An exact, complete copy of the entries below is required, minus any pictures.

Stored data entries

________________________________________

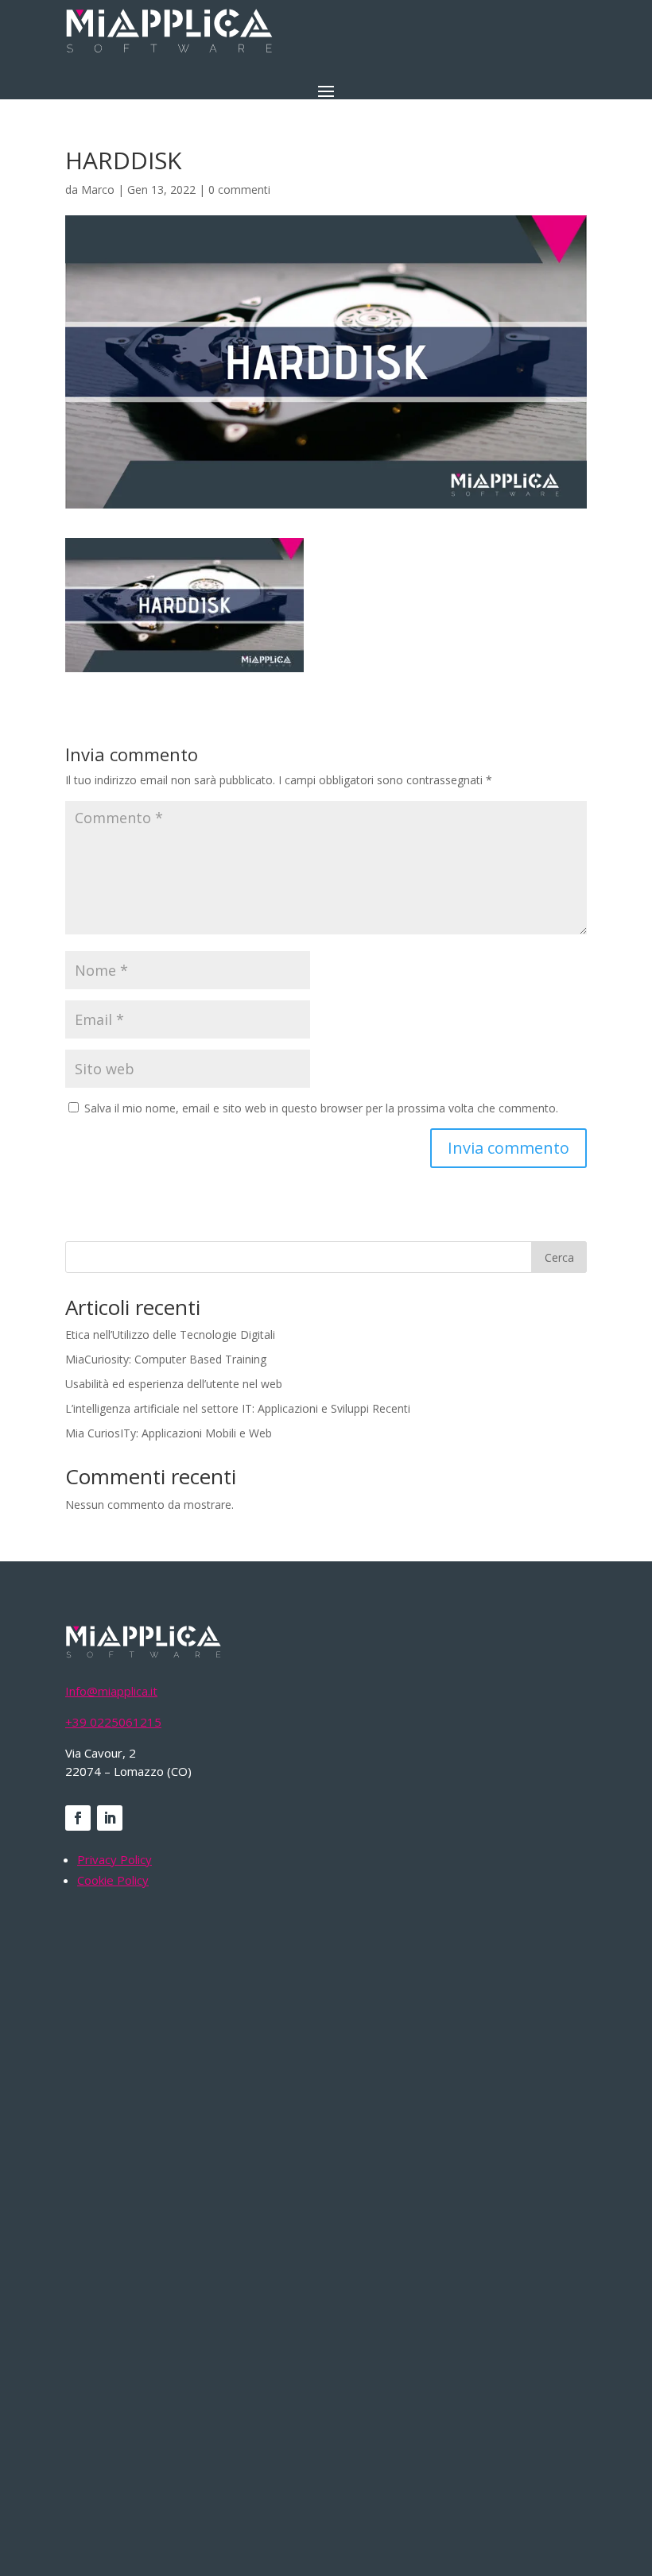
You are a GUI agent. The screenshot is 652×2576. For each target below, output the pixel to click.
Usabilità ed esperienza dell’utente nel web (173, 1383)
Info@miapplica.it (111, 1691)
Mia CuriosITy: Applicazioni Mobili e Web (168, 1433)
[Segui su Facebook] (78, 1818)
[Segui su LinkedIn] (109, 1818)
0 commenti (239, 189)
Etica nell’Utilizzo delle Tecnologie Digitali (170, 1334)
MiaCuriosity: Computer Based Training (165, 1359)
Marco (97, 189)
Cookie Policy (113, 1880)
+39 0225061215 (113, 1722)
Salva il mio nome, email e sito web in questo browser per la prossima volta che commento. (321, 1108)
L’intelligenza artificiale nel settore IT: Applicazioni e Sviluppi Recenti (237, 1408)
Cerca (559, 1257)
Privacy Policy (114, 1859)
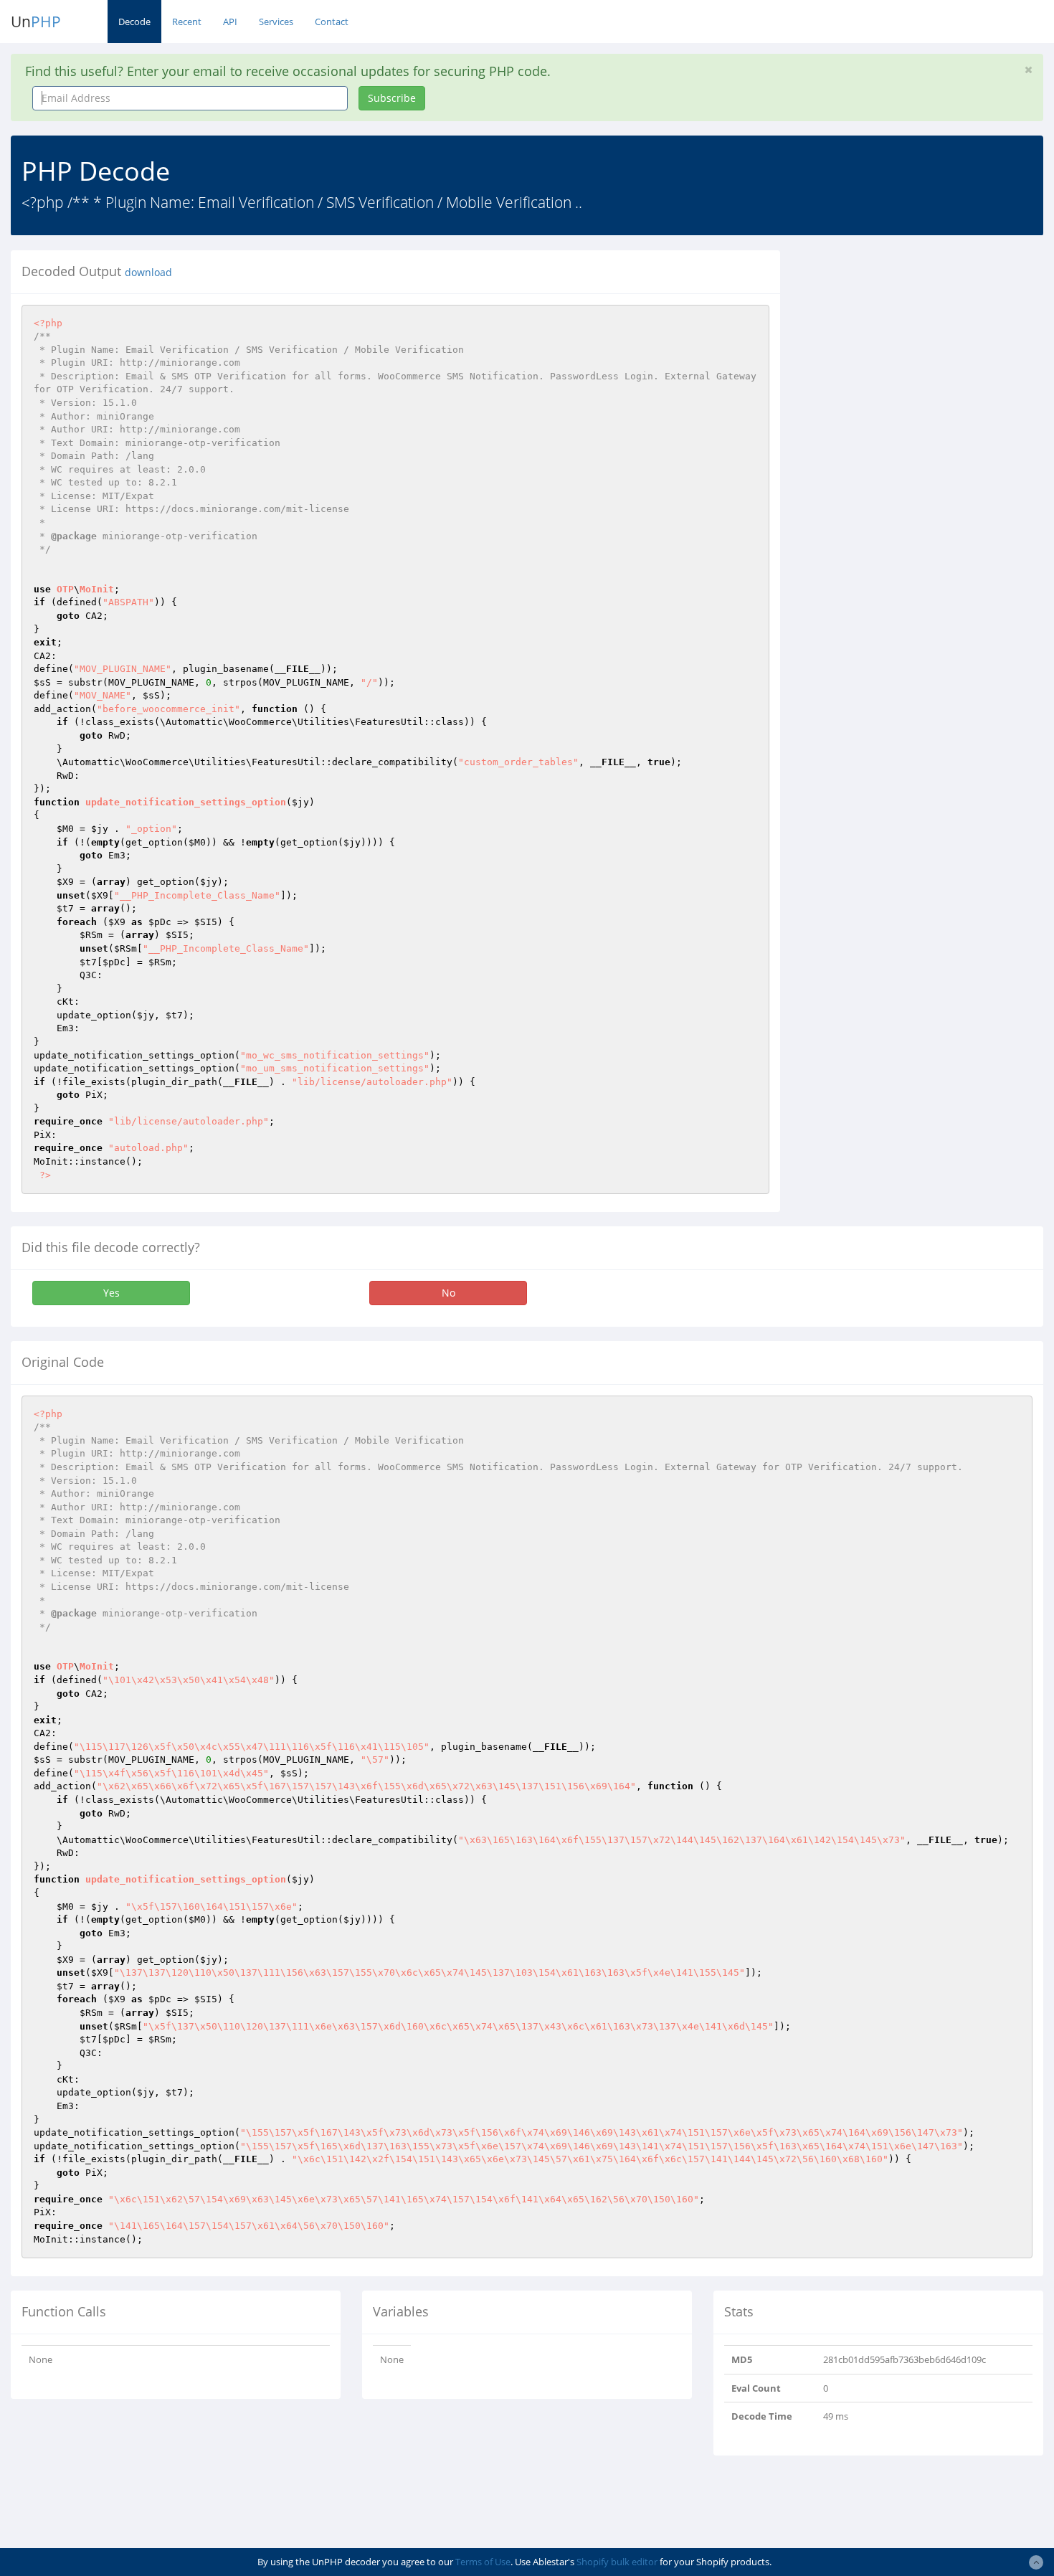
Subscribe (392, 98)
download (148, 272)
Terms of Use (483, 2561)
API (230, 21)
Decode (134, 21)
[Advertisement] (922, 350)
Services (276, 21)
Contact (331, 21)
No (448, 1292)
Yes (111, 1292)
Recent (186, 21)
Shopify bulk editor (616, 2561)
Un (36, 21)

________________________________________

→ **Answer space**:
You are a GUI agent. The screenshot is 652×2576. For each target below, output the pixel to click.
Usabilità ed esperienza dell’utente nel web (173, 1383)
Info@miapplica.it (111, 1691)
Mia CuriosITy: Applicazioni Mobili e Web (168, 1433)
[Segui su Facebook] (78, 1818)
[Segui su LinkedIn] (109, 1818)
0 commenti (239, 189)
Etica nell’Utilizzo delle Tecnologie Digitali (170, 1334)
MiaCuriosity: Computer Based Training (165, 1359)
Marco (97, 189)
Cookie Policy (113, 1880)
+39 0225061215 (113, 1722)
Salva il mio nome, email e sito web in questo browser per la prossima volta che commento. (321, 1108)
L’intelligenza artificiale nel settore IT: Applicazioni e Sviluppi Recenti (237, 1408)
Cerca (559, 1257)
Privacy Policy (114, 1859)
Subscribe (392, 98)
download (148, 272)
Terms of Use (483, 2561)
API (230, 21)
Decode (134, 21)
[Advertisement] (922, 350)
Services (276, 21)
Contact (331, 21)
No (448, 1292)
Yes (111, 1292)
Recent (186, 21)
Shopify bulk editor (616, 2561)
Un (36, 21)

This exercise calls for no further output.